ISO 25964-2 deals with the challenges of using one thesaurus in combination with another, and/or with some other type of controlled vocabulary or knowledge organization system (KOS). The types covered include classification schemes, taxonomies, subject heading schemes, ontologies, name authority lists, terminologies and synonym rings. Within a single organization it is common to find several different such KOSs used in contexts such as the records management system, the library catalogue, the corporate intranet, the research lab, etc. To help users with the challenge of running a single search across all the available collections, ISO 25964-2 provides guidance on mapping between the terms and concepts of one thesaurus and those of the other KOSs. Where mapping is not a sensible option, the standard recommends other forms of complementary vocabulary use.
Similarly on the Internet there is an opportunity to make a simultaneous search of repositories and databases that have been indexed with different KOSs, on an even wider scale. Interoperability between the different networks, platforms, software applications, and languages (both natural and artificial) is reliant on the adoption of numerous protocols and standards. ISO 25964-2 is the one to address interoperability between structured vocabularies, especially where a thesaurus is involved.

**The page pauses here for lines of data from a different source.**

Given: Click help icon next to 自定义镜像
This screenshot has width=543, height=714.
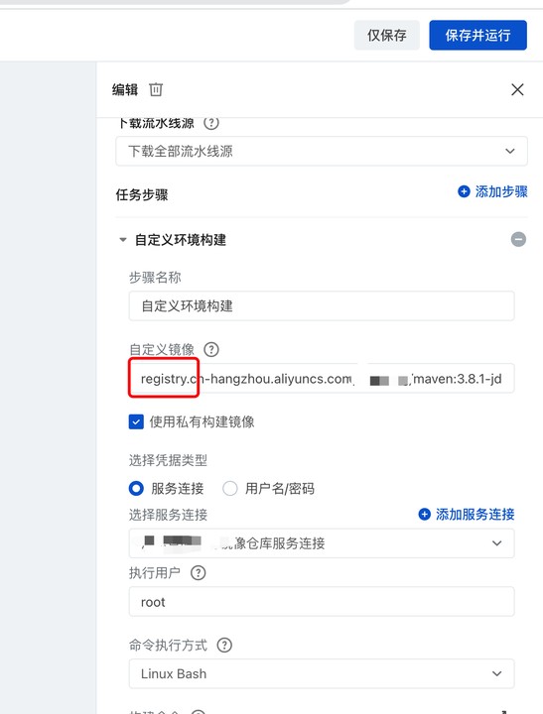Looking at the screenshot, I should tap(211, 349).
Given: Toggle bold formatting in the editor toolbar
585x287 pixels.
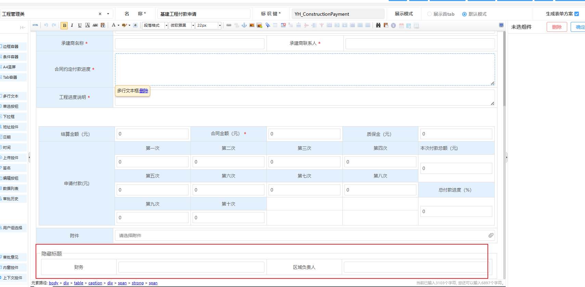Looking at the screenshot, I should 64,25.
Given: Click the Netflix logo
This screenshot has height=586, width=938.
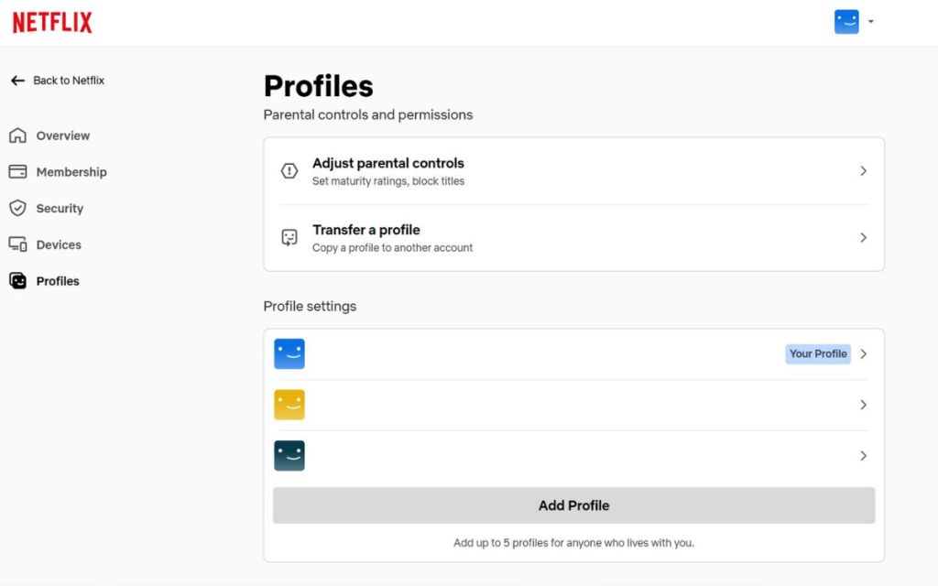Looking at the screenshot, I should [52, 23].
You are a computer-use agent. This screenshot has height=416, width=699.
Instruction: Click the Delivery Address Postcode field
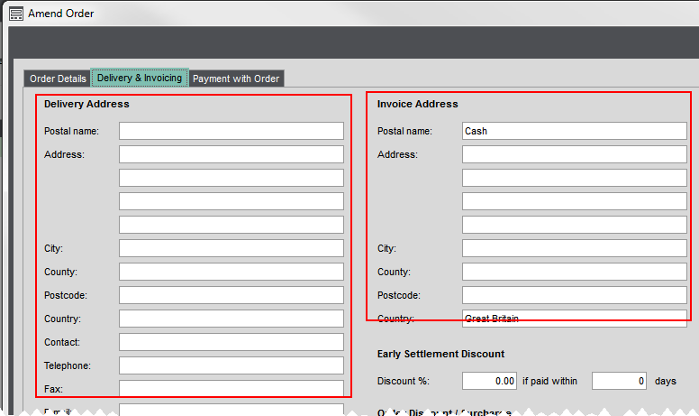click(231, 295)
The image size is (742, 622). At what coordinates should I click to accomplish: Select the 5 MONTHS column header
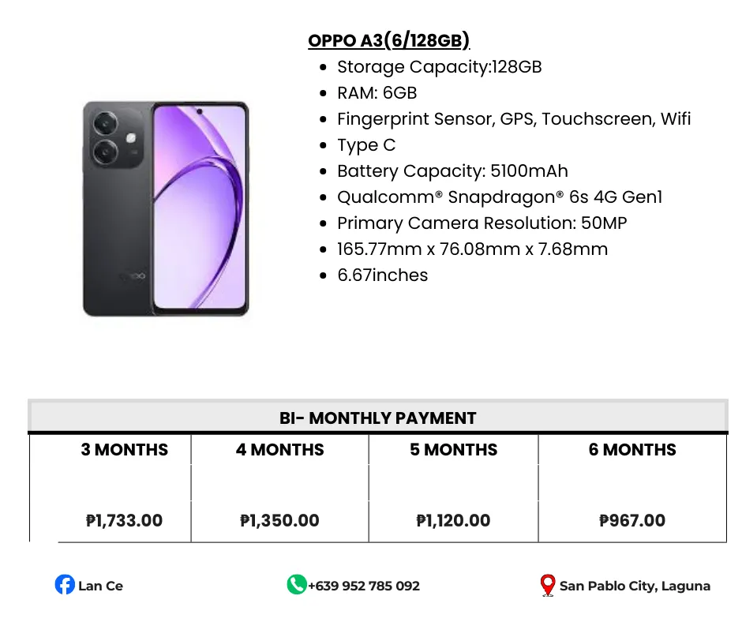coord(453,450)
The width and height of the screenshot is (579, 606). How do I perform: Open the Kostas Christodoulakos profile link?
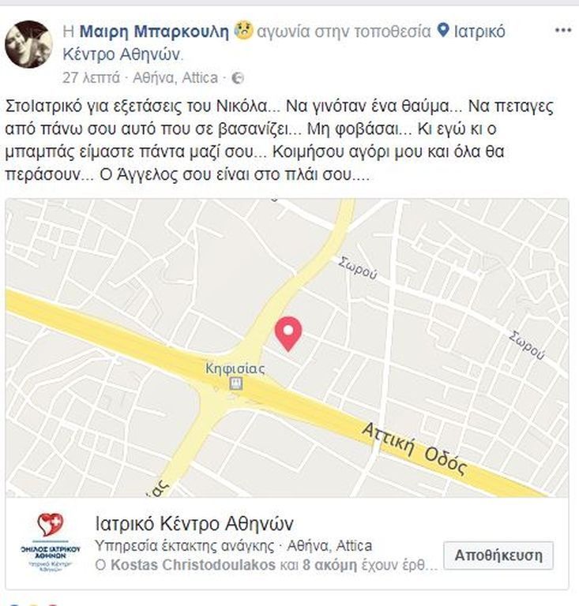193,565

Since Part 1 of ISO 25964 was published it has been adopted by the national standards bodies in a number of countries. For example, The British Standards Institution (BSI) in the UK has adopted it and labelled it unchanged as BS ISO 25964-1. At the time of writing similar consideration is under way for Part 2. The American standard ANSI/NISO Z39.19 - Guidelines for the Construction, Format, and Management of Monolingual Controlled Vocabularies covers some of the same ground as ISO 25964-1. It deals with monolingual lists, synonym rings and taxonomies as well as thesauri, but does not provide a data model, nor address multilingual vocabularies or other aspects of interoperability, such as mapping between KOSs. Where the two standards overlap, they are broadly compatible with each other. NISO is actively involved in both standards, having participated in the work of developing ISO 25964 as well as running its secretariat. The W3C Recommendation SKOS (Simple Knowledge Organization System) has a close relationship with ISO 25964 in the context of the Semantic Web. SKOS applies to all sorts of “simple KOSs” that can be found on the Web, including thesauri and others. Whereas ISO 25964-1 advises on the selection and fitting together of concepts, terms and relationships to make a good thesaurus, SKOS addresses the next step - porting the thesaurus to the Web. And whereas ISO 25964-2 recommends the sort of mappings that can be established between one KOS and another, SKOS presents a way of expressing the mappings when published to the Web.